*** Opening RECORD SET ***

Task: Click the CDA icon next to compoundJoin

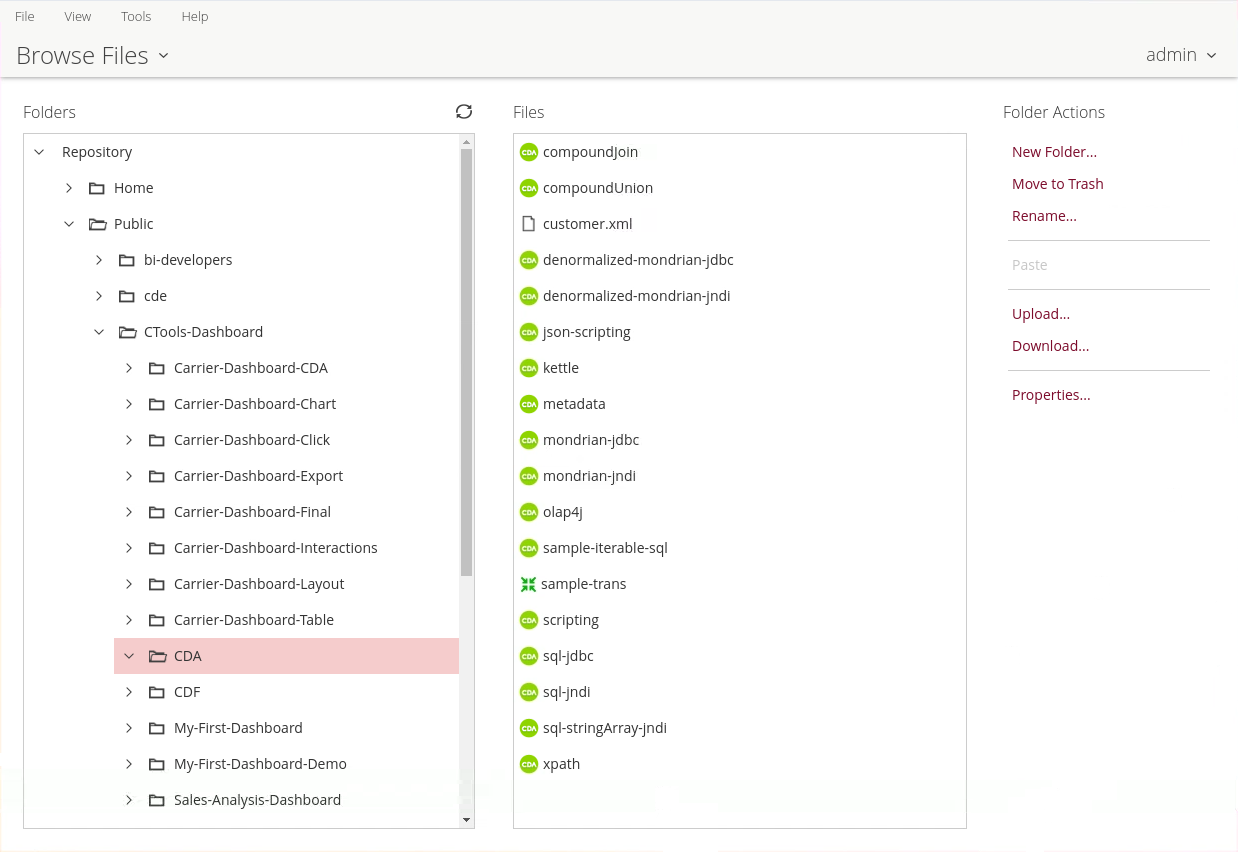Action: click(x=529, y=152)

*** Closing RECORD SET ***
*** Opening RECORD SET ***

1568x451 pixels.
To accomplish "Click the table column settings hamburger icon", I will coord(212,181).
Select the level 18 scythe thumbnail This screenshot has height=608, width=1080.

*** Closing RECORD SET ***
*** Opening RECORD SET ***

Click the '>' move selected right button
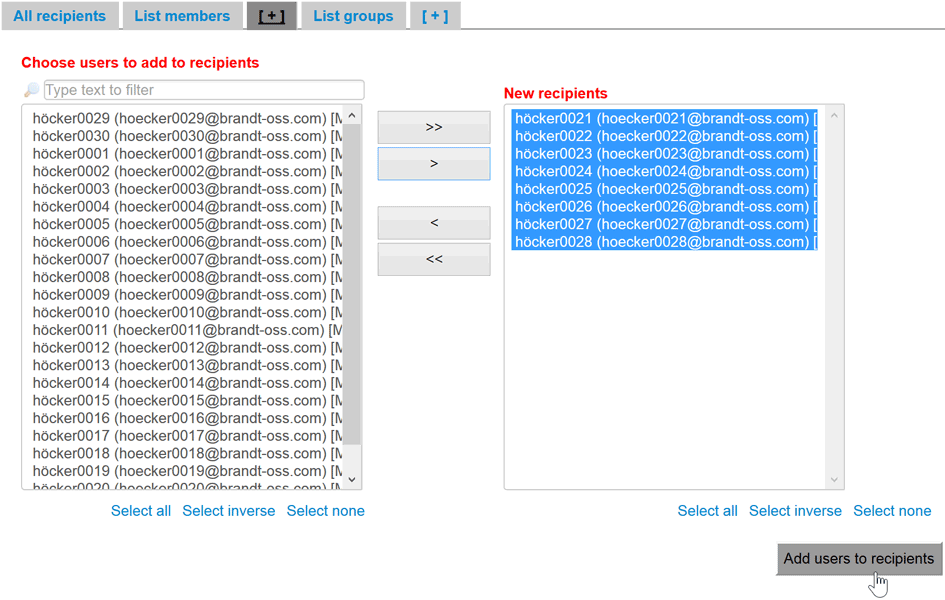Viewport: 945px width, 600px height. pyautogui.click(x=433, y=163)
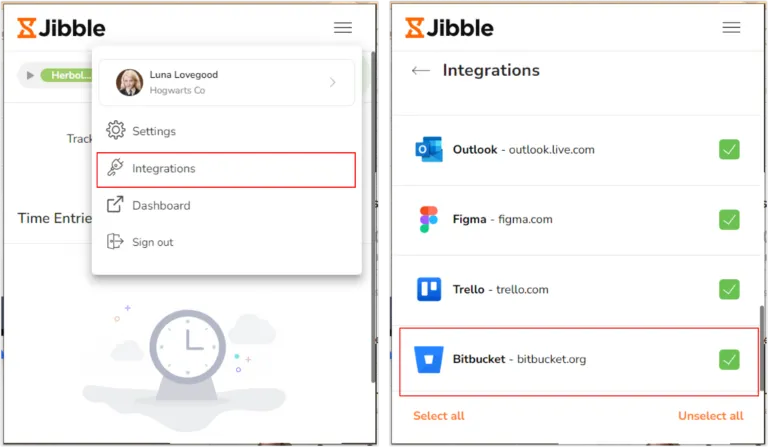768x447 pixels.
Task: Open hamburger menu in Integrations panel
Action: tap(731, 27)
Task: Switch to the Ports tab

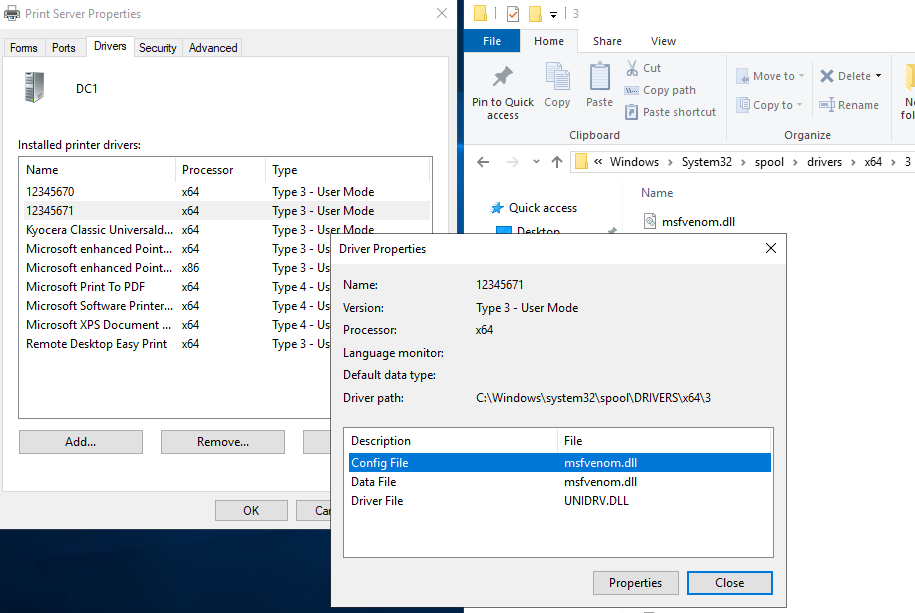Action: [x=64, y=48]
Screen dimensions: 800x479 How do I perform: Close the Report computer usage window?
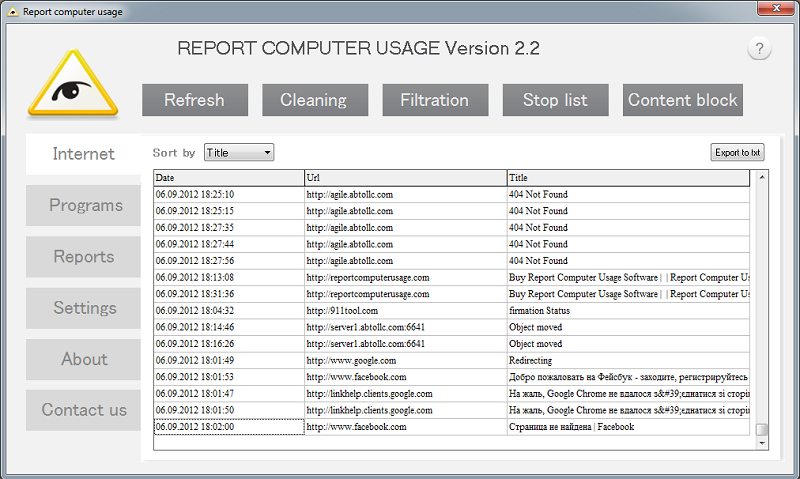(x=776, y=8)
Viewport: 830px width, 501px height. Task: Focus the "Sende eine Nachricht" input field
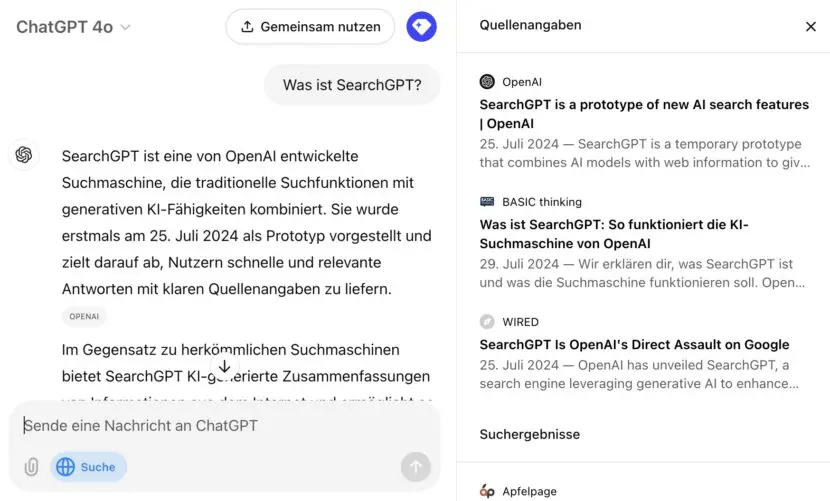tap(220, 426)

*** Closing RECORD SET ***

WHAT YOU WILL DO |
What you return must be the lines above that run from the line with "1568x451 pixels." to the line with "Select the level", inclusive, each copied exactly.

ANSWER BELOW |
1568x451 pixels.
To accomplish "Click the table column settings hamburger icon", I will coord(212,181).
Select the level 18 scythe thumbnail This screenshot has height=608, width=1080.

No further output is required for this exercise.